Understanding byref, ref and &
Asked Answered
L

1

29

Well, I came to understand that F# is able to manage references (some sort of C++ like references). This enables the possibilities to change value of parameters passed in functions and also enables the programmer to return more than a single value. However here's what I need to know:

  1. Ref keyword: The keyword ref is used to create, from a value, a reference to that value of the inferred type. So

    let myref = ref 10
    

    This means that F# will create an object of type Ref<int> putting there (in the mutable field) my int 10.

    OK. So I assume that ref is used to create instances of the Ref<'a> type. Is it correct?

  2. Access value: In order to access a value stored in reference I can do this:

    let myref = ref 10
    let myval = myref.Value
    let myval2 = !myref
    

    While the := operator just lets me edit the value like this:

    let myref = ref 10
    myref.Value <- 30
    myref := 40
    

    So ! (Bang) dereferences my reference. And := edit it. I suppose this is correct too.

  3. The & operator: What does this operator do? Is it to be applied to a reference type? No, I guess it must be applied to a mutable value and this returns what? The reference? The address? If using interactive:

    let mutable mutvar = 10;;
    &a;;
    

    The last line throws an error so I do not understand what the & operator is for.

  4. ByRef: What about byref? That's very important to me, but I realize I do not understand it. I understand it is used in function regarding parameter passing. One uses byref when he wants that the passed value can be edited (this is a bit against the functional languages' philosophy but f# is something more than that). Consider the following:

    let myfunc (x: int byref) =
        x <- x + 10
    

    This is strange. I know that if you have a reference let myref = ref 10 and then do this to edit the value: myref <- 10 it arises an error because it should be like this: myref := 10. However, the fact that in that function I can edit x using the <- operator means that x is not a reference, right?

    If I assume that x is not a reference, then I assume also that, in functions, when using byref on a parameter, that parameter can have the mutable syntax applied to. So it is just a matter of syntax, if I assume this I am OK, and, in fact, everything works (no compiler errors). However, what is x?

  5. Calling functions: How can I use a function utilizing byref parameters?

    The & operator is involved but could you explain this better please? In this article: MSDN Parameters and Arguments the following example is provided:

    type Incrementor(z) =
        member this.Increment(i : int byref) =
           i <- i + z
    
    let incrementor = new Incrementor(1)
    let mutable x = 10
    // A: Not recommended: Does not actually increment the variable. (Me: why?)
    incrementor.Increment(ref x)
    // Prints 10.
    printfn "%d" x  
    
    let mutable y = 10
    incrementor.Increment(&y) (* Me: & what does it return? *)
    // Prints 11.
    printfn "%d" y 
    
    let refInt = ref 10
    incrementor.Increment(refInt) (* Why does it not work in A, but here it does? *)
    // Prints 11.
    printfn "%d" !refInt
    
Letterpress answered 17/2, 2011 at 11:32 Comment(1)

**********

Tasks and exercises
- A) Copy word for word the part of the F# byref question starting with "So ! (Bang)" and going on through "operator is for.".
- B) Resume the question about F# ref, byref and the & operator, picking up right after its last line.

Supplied information
**********

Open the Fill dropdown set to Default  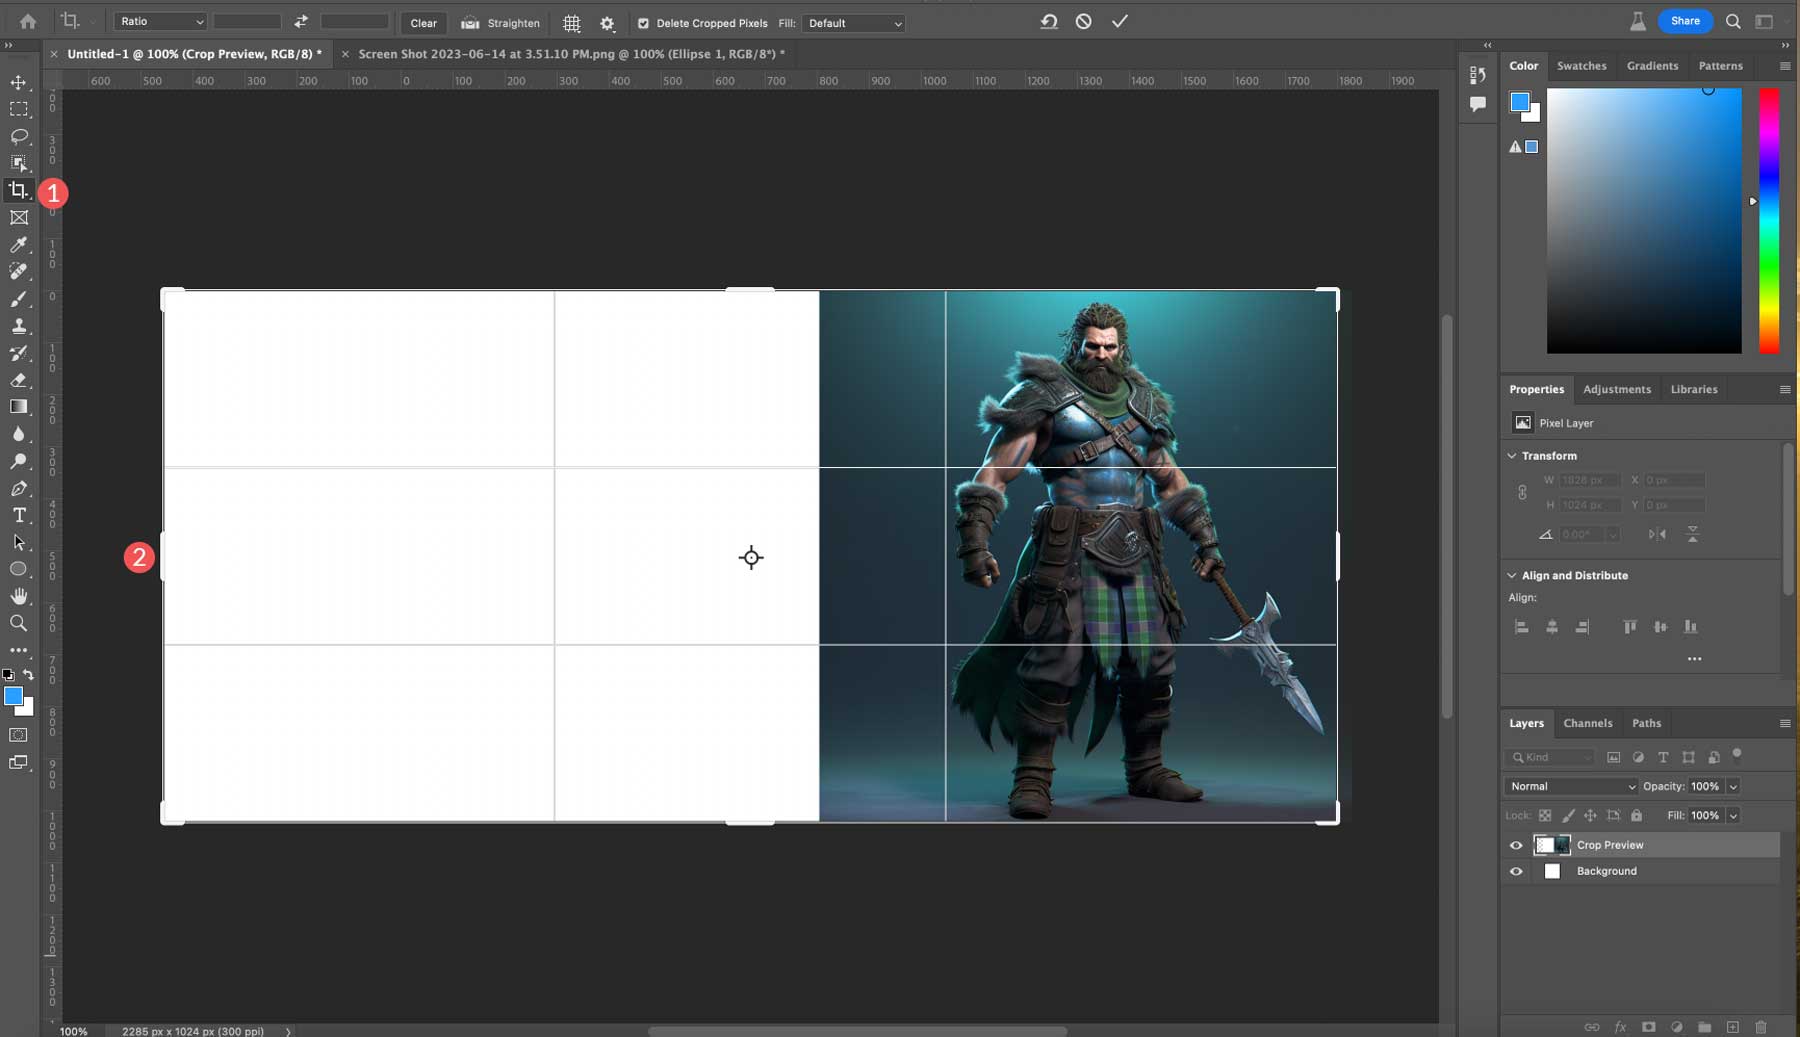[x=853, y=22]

**********

Answers to the tasks
- A)
So ! (Bang) dereferences my reference. And := edit it. I suppose this is correct too.

  3. The & operator: What does this operator do? Is it to be applied to a reference type? No, I guess it must be applied to a mutable value and this returns what? The reference? The address? If using interactive:

    let mutable mutvar = 10;;
    &a;;
    

    The last line throws an error so I do not understand what the & operator is for.

- B)
Style tips: multiple question marks do not make your questions more "question-y" and they make you look a little silly: one is enough. Text in all caps is hard to read and is generally understood to mean that you're shouting: use formatting (like italic and bold) for emphasis.Battlement
S
32

Ref keyword Yes, when you write let a = ref 10 you're essentially writing let a = new Ref<int>(10) where the Ref<T> type has a mutable field Value.

Access value The := and ! operators are just shortcuts for writing:

a.Value <- 10  // same as writing: a := 10
a.Value        // same as writing: !a

ByRef is a special type that can be (reasonably) used only in method parameters. It means that the argument should be essentially a pointer to some memory location (allocated on heap or stack). It corresponds to out and ref modifiers in C#. Note that you cannot create local variable of this type.

The & operator is a way to create a value (a pointer) that can be passed as an argument to a function/method expecting a byref type.

Calling functions the example with byref works because you're passing the method a reference to a local mutable variable. Via the reference, the method can change the value stored in that variable.

The following doesn't work:

let a = 10            // Note: You don't even need 'mutable' here
bar.Increment(ref a)  

The reason is that you're creating a new instance of Ref<int> and you're copying the value of a into this instance. The Increment method then modifies the value stored on heap in the instance of Ref<int>, but you don't have a reference to this object anymore.

let a = ref 10
bar.Increment(a)  

This works, because a is a value of type Ref<int> and you're passing a pointer to the heap-allocated instance to Increment and then get the value from heap-allocated reference cell using !a.

(You can use values created using ref as arguments for byref because the compiler handles this case specially - it will automatically take reference of the Value field because this is a useful scenario...).

Stoush answered 17/2, 2011 at 11:54 Comment(4)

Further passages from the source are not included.